• Material supplied:
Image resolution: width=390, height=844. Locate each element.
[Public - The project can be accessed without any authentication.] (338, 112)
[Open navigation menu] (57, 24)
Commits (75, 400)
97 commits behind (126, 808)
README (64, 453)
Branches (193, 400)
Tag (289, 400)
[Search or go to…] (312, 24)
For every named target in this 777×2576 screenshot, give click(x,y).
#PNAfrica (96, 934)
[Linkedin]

• Assignment:
Set the listing down again in full, exactly as it was given.

• Answer below:
Image resolution: width=390, height=844. Locate each element.
[Public - The project can be accessed without any authentication.] (338, 112)
[Open navigation menu] (57, 24)
Commits (75, 400)
97 commits behind (126, 808)
README (64, 453)
Branches (193, 400)
Tag (289, 400)
[Search or go to…] (312, 24)
For every named target in this 777×2576 screenshot, give click(x,y).
#PNAfrica (96, 934)
[Linkedin]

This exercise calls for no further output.